▸ EXERCISE PROMPT: For every line in the records below that holds "agent", make a copy.

Items listed in a dataset

------------------------------------

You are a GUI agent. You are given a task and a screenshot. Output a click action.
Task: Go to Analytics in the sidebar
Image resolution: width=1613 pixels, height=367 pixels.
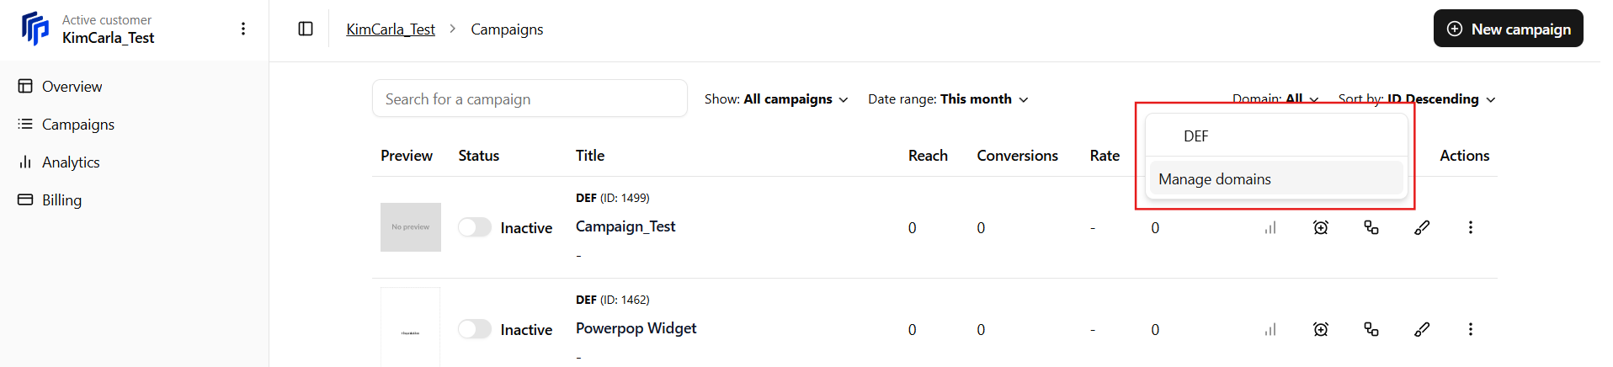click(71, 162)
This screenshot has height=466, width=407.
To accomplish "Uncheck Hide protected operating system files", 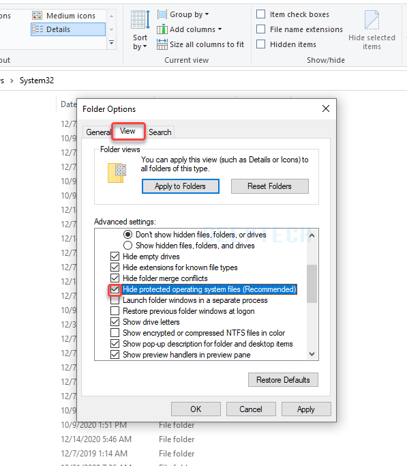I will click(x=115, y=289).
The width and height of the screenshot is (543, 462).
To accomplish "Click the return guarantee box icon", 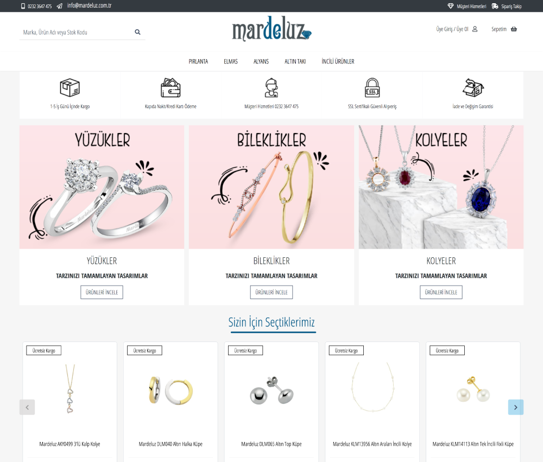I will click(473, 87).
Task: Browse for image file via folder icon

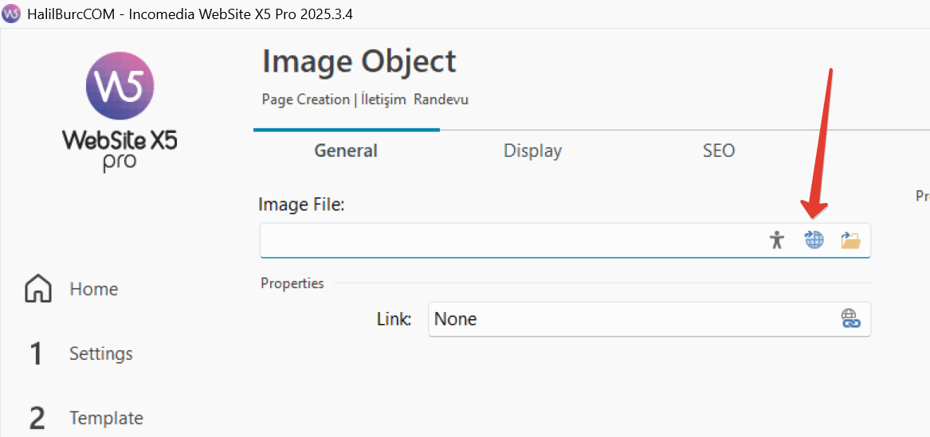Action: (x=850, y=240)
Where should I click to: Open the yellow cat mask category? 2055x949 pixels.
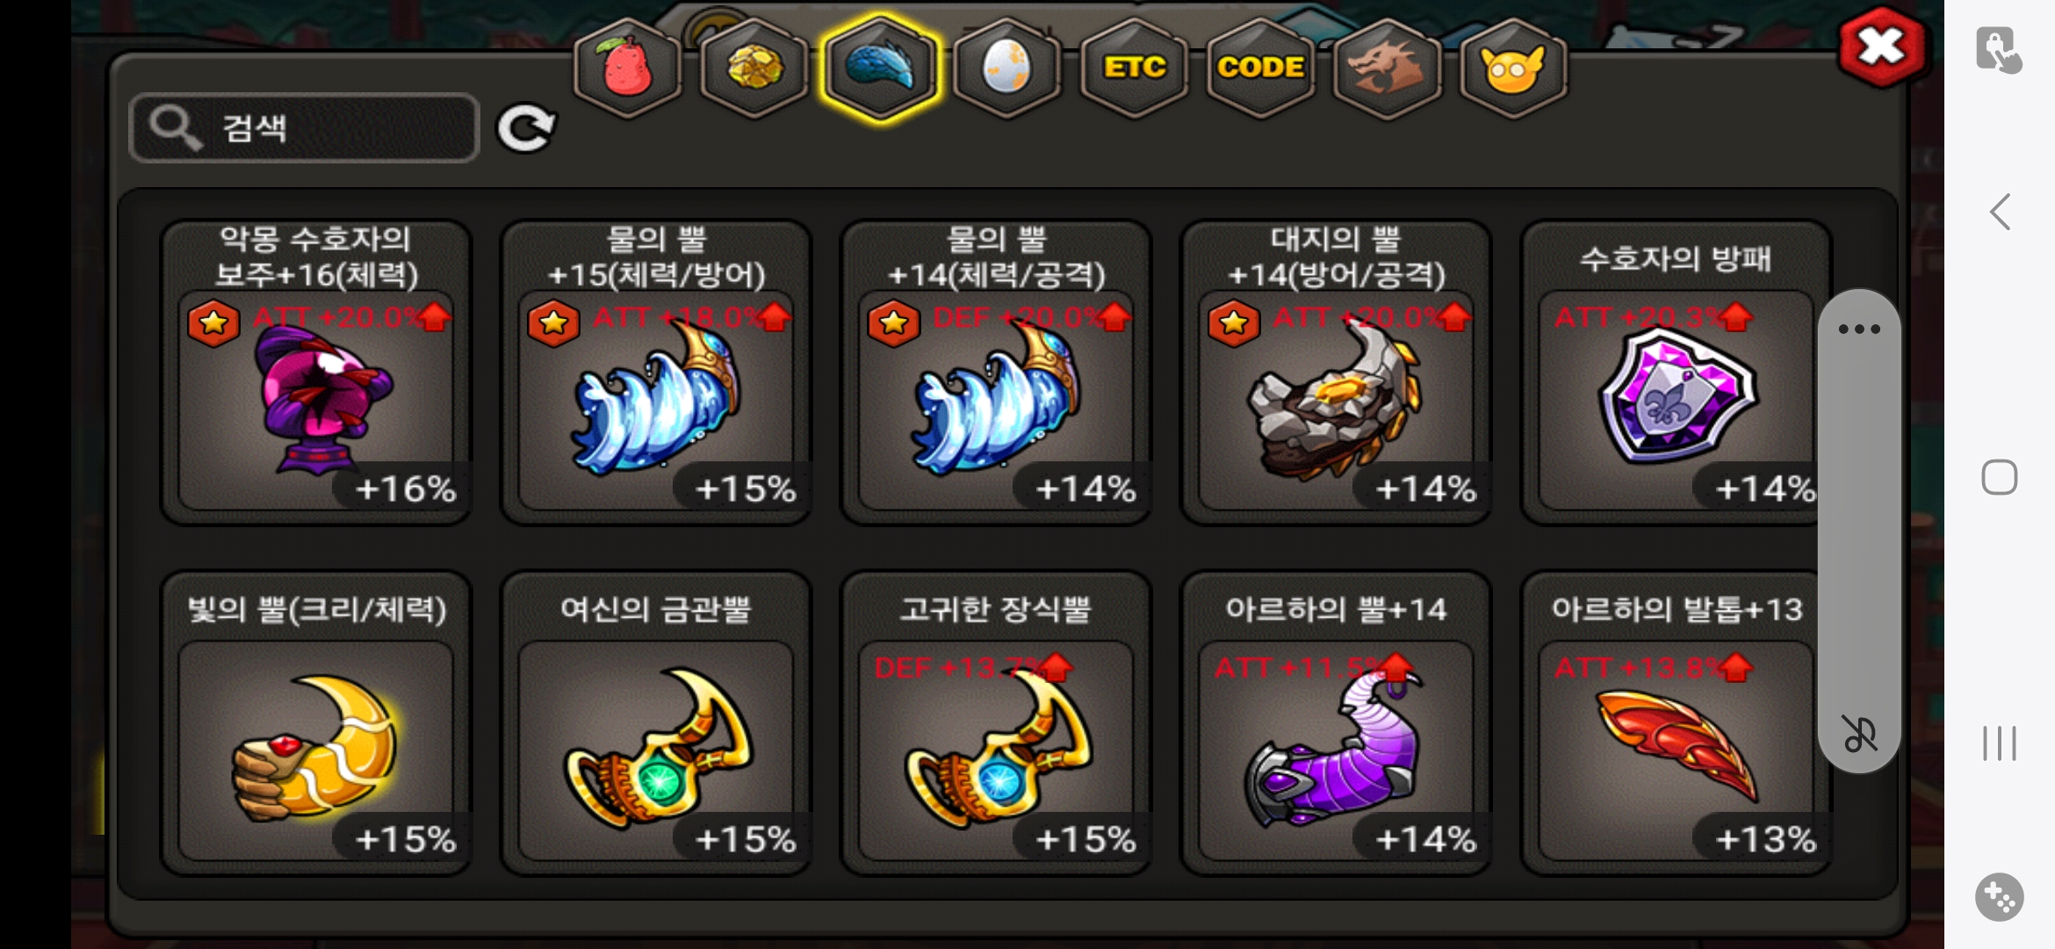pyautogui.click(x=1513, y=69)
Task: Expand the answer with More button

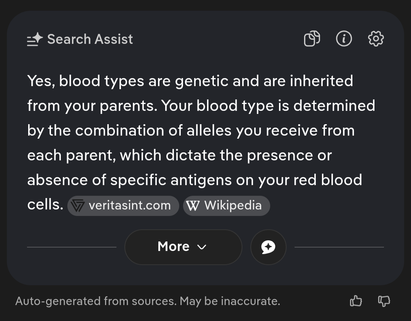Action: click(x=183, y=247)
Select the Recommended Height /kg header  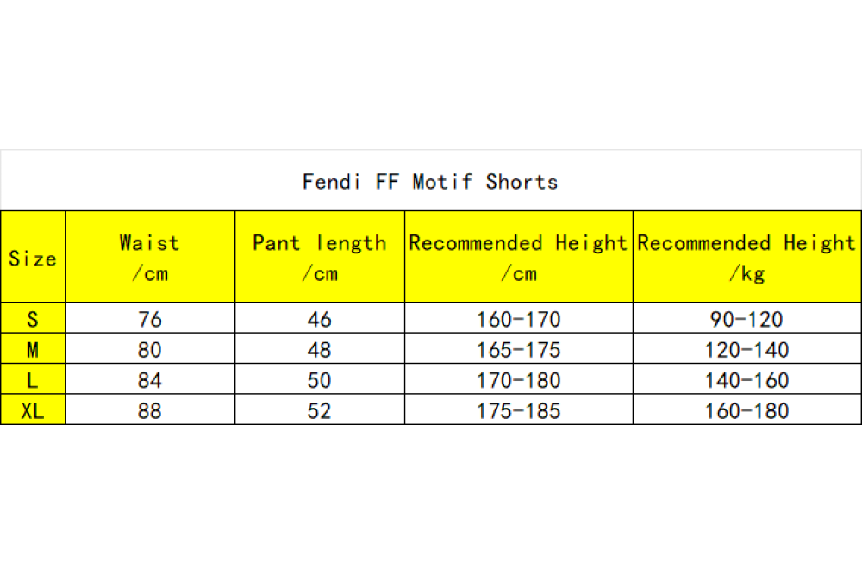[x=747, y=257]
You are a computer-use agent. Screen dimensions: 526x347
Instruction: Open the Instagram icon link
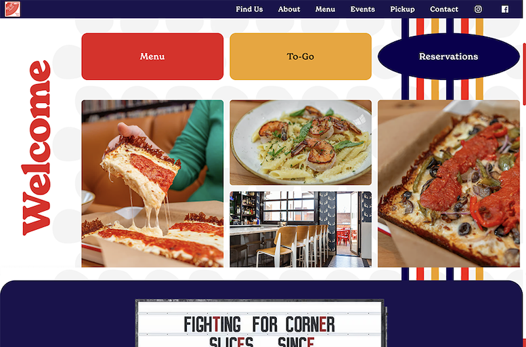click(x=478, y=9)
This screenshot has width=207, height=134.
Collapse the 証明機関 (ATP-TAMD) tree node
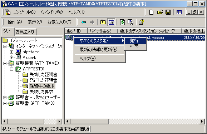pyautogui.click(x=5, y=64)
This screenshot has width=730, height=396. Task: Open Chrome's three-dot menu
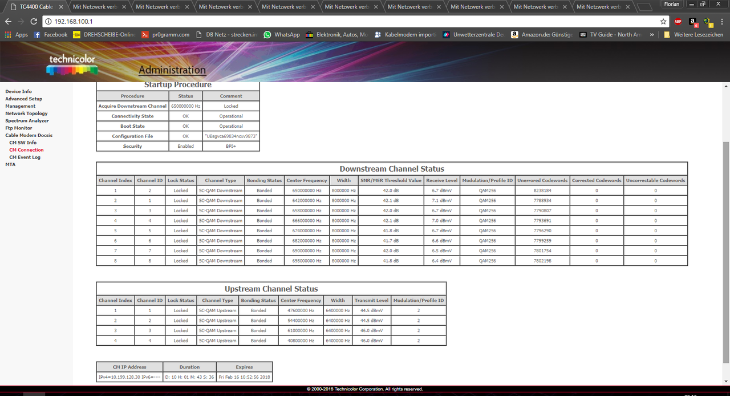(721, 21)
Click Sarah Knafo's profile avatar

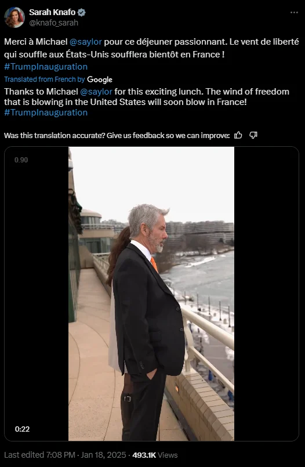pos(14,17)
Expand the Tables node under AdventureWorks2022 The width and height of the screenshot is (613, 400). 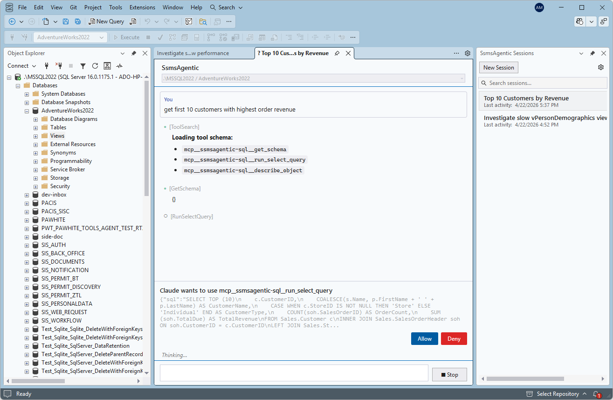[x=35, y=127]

------------------------------------

▸ TASK RESULT:
You are a GUI agent. You are given a task and a screenshot. Output a click action.
You are a computer-use agent. Screen dimensions: 526x347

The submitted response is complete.